Twitter Quietly Tests Encrypted Messaging

Tom Jowitt is a leading British tech freelance and long standing contributor to TechWeek Europe

Hush hush at Twitter, as it secretly adds the ability to send encrypted direct messages on its Android app

Twitter could soon be the latest messaging app to displease intelligence agencies around the world as it prototypes an encrypted messaging option.

The discovery was made by Jane Manchun Wong, who found a “Secret conversation” option buried inside Twitter’s Android app.

If that option is selected, it allows users to send encrypted direct messages, and essentially will bring Twitter into competition with encrypted messaging apps such as WhatsApp, Signal and Telegram.

data encryption

Encrypted messages

Twitter is working on End-to-End Encrypted Secret DM!” tweeted Jane Manchun Wong, a computer science student at the UMass Dartmouth.

She had discovered the DM option inside the Twitter for Android application package (APK).

APKs are how the Android operating system installs mobile apps, and they often contain code for unlaunched features and code in the most recent release.

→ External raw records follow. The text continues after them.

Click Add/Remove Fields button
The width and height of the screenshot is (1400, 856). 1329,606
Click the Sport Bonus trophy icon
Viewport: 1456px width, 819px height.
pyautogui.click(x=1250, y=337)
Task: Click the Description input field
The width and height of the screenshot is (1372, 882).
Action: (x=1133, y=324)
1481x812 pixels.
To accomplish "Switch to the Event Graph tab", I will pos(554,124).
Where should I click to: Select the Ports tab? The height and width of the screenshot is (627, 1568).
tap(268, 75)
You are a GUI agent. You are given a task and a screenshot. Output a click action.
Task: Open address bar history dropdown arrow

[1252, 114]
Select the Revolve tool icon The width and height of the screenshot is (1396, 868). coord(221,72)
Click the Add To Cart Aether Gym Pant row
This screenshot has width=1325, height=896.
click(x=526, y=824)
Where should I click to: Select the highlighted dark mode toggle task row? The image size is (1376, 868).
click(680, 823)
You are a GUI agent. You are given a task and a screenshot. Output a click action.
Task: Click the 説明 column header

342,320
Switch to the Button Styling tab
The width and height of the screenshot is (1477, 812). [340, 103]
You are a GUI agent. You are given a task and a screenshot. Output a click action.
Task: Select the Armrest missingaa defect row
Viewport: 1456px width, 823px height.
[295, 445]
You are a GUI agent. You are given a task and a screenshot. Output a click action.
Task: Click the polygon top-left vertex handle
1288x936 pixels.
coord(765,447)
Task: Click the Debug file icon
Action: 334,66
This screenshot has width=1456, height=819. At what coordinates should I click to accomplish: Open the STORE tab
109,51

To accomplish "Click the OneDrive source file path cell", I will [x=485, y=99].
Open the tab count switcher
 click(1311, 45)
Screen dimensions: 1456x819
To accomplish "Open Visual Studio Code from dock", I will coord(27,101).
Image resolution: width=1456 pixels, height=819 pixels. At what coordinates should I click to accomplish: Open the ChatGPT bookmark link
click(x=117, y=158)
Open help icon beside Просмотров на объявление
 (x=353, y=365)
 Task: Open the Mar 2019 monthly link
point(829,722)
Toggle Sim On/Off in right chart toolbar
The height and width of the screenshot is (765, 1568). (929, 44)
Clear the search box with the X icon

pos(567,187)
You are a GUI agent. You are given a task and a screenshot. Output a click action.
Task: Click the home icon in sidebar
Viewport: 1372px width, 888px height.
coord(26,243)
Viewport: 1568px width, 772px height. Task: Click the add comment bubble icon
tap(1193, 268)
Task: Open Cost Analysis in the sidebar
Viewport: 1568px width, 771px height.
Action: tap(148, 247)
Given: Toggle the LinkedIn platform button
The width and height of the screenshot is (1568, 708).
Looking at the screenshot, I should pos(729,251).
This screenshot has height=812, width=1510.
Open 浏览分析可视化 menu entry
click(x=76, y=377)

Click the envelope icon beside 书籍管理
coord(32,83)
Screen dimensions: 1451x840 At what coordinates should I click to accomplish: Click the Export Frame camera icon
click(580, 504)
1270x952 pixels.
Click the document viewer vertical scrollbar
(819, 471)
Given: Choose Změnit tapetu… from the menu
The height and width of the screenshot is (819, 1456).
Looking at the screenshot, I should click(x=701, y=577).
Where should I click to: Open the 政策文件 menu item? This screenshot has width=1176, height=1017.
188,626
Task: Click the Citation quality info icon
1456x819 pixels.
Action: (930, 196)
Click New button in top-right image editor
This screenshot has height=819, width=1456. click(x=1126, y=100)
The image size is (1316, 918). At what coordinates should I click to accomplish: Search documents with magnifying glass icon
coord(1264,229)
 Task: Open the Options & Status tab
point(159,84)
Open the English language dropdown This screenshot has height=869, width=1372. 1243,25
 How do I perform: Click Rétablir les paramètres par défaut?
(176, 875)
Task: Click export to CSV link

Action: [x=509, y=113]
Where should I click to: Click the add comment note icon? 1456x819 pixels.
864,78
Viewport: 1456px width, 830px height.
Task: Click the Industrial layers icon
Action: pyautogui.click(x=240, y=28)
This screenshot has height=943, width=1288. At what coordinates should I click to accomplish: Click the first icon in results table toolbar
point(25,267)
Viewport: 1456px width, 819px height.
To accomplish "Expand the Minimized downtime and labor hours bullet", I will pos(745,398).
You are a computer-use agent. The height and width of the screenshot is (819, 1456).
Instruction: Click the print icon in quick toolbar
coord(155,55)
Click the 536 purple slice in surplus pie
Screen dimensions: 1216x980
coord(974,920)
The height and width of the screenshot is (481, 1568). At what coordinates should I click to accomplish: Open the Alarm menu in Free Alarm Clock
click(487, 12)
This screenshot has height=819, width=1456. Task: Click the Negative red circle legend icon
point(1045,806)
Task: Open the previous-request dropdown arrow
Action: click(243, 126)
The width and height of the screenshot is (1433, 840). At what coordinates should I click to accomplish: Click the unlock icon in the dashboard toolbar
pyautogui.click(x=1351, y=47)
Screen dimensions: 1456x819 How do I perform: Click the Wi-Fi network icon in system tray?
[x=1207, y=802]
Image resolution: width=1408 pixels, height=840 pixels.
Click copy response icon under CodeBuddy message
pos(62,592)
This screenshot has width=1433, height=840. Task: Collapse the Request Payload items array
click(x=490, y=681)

This discovery strongly suggests an encryption feature is currently being tested by Twitter.

A Twitter spokesperson has declined to comment on the matter to various media outlets.

It should be noted that Twitter currently transmits direct messages in plain text. This means these messages are visible to everyone who has access to them on Twitter’s network.

But Twitter’s decision to build an DM option with end-to-end encryption, will mean that the messages would be completely unintelligible to Twitter, or anyone else who does not possess the decryption keys.

It was reported that whistleblower Edward Snowden has asked Twitter CEO about encrypted DMs 18 months ago.

Dorsey said at the time that it was “reasonable and something we’ll think about.”

Government concerns

However, the move to encrypt direct messages is sure to trigger “national security” complaints from intelligence agencies around the world.

Governments have become increasingly hostile to encrypted apps, after a number of terrorist attacks where the perpetrators used encrypted applications ahead of the attacks.

Iran and Russia for example have blocked access to the Telegram messaging app, after it refused to give state security services access to its users’ secret messages by handing over encryption keys used to scramble the messages.

It should be noted however that WikiLeaks has previously published sensitive US intelligence data which revealed that American spy agencies such as the CIA supposedly have the ability to bypass the encryption on WhatsApp, Telegram and Signal.